Glucose metabolism in the basal forebrain of patients with Lewy-body disease assessed by high-resolution digital PET

C Özden
1   University Medical Center Hamburg-Eppendorf, Department for Diagnostic and Interventional Radiology and Nuclear Medicine, Hamburg
,
L Frings
2   Medical Center – University of Freiburg, Faculty of Medicine, Department of Nuclear Medicine, Freiburg
,
I Apostolova
1   University Medical Center Hamburg-Eppendorf, Department for Diagnostic and Interventional Radiology and Nuclear Medicine, Hamburg
,
C Lange
3   Charité-Universitätsmedizin Berlin, Department of Nuclear Medicine, Berlin
,
S Klutmann
1   University Medical Center Hamburg-Eppendorf, Department for Diagnostic and Interventional Radiology and Nuclear Medicine, Hamburg
,
G Adam
1   University Medical Center Hamburg-Eppendorf, Department for Diagnostic and Interventional Radiology and Nuclear Medicine, Hamburg
,
P Bannas
1   University Medical Center Hamburg-Eppendorf, Department for Diagnostic and Interventional Radiology and Nuclear Medicine, Hamburg
,
PT Meyer
4   University Hospital Freiburg, Department of Nuclear Medicine, Freiburg
,
M Grothe
5   German Center for Neurodegenerative Diseases, Rostock
,
R Buchert
1   University Medical Center Hamburg-Eppendorf, Department for Diagnostic and Interventional Radiology and Nuclear Medicine, Hamburg
› Author Affiliations
Further Information

Publication History

Publication Date:
27 March 2019 (online)

 
 

    Ziel/Aim:

    Cognitive decline in Lewy-body disease (LBD), including Parkinson's disease (PD) and dementia with Lewy bodies, is linked to degeneration of the basal forebrain (BF). Assessment of synaptic activity in the BF by FDG PET is hampered by limited spatial resolution of conventional PET. This study tested the feasibility of measuring BF glucose metabolism by high-resolution digital PET (dPET) by (i) testing it for correlation with cortical FDG uptake and (ii) comparing demented and non-demented LBD patients.

    Methodik/Methods:

    Twelve LBD patients (61 – 86 y, 5 demented) fulfilled the eligibility criteria including no evidence of atypical neurodegenerative parkinsonism in FDG dPET (4.0 mm FWHM, reconstructed). Whole-brain stereotactical normalization to MNI space was followed by local stereotactical normalization of a 7 × 7x7 cm box around the BF to a custom-made 1 × 1x1 mm FDG dPET template. Mean FDG uptake in the BF was obtained by a ROI mask predefined in MNI space and then scaled to mean FDG uptake in the pons.

    Ergebnisse/Results:

    Voxelwise testing (uncorr. p < 0.001) for brain-wide correlations with scaled FDG uptake in the BF revealed a large cluster including the basal forebrain, ventral striatal, insular, mesial and ventrolateral frontal areas, and smaller clusters in the motor cortex and the right occipital cortex, but not in the hippocampus. ANOVA with age as covariate showed scaled FDG uptake in the BF to be significantly lower in demented vs. non-demented LBD patients (p = 0.048) and a tendency towards negative correlation with age (p = 0.071).

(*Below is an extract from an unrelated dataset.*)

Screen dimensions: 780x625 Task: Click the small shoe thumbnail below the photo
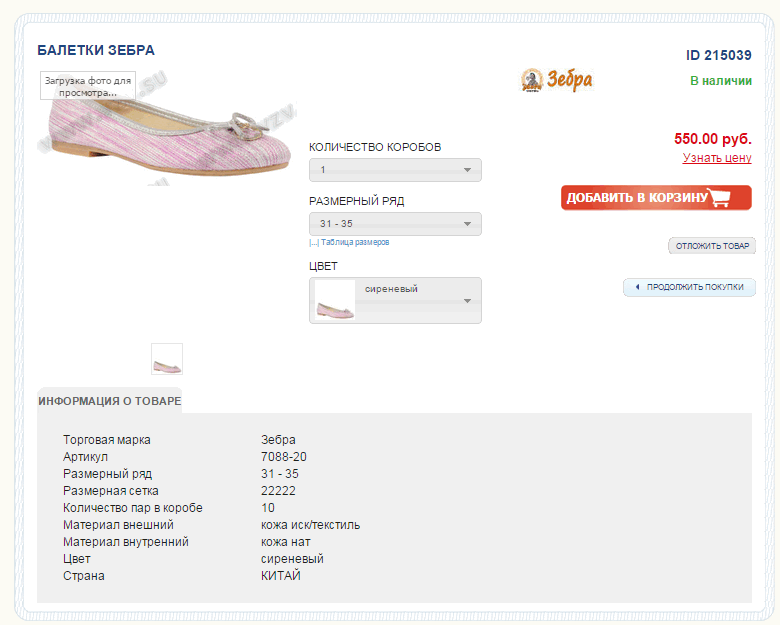pyautogui.click(x=167, y=359)
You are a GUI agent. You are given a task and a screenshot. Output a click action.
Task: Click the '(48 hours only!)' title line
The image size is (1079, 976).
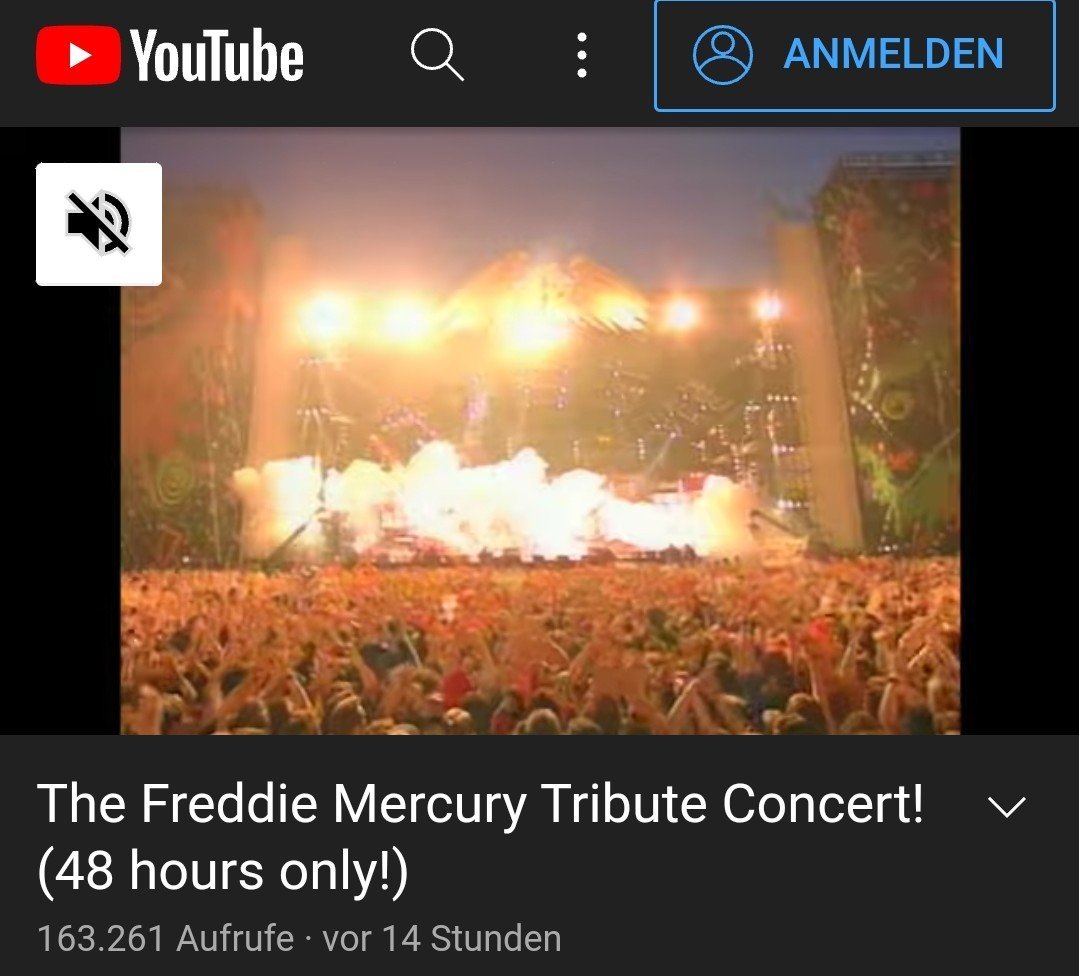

    Schlussfolgerungen/Conclusions:

    These results suggest that FDG uptake in the BF as assessed by high-resolution FDG dPET is a useful marker of BF degeneration in LBD. More accurate delineation of the BF based on individual high-resolution MRI might be useful to make optimal use of improved spatial resolution of dPET and to correct for possible disease and age-dependent partial volume effects.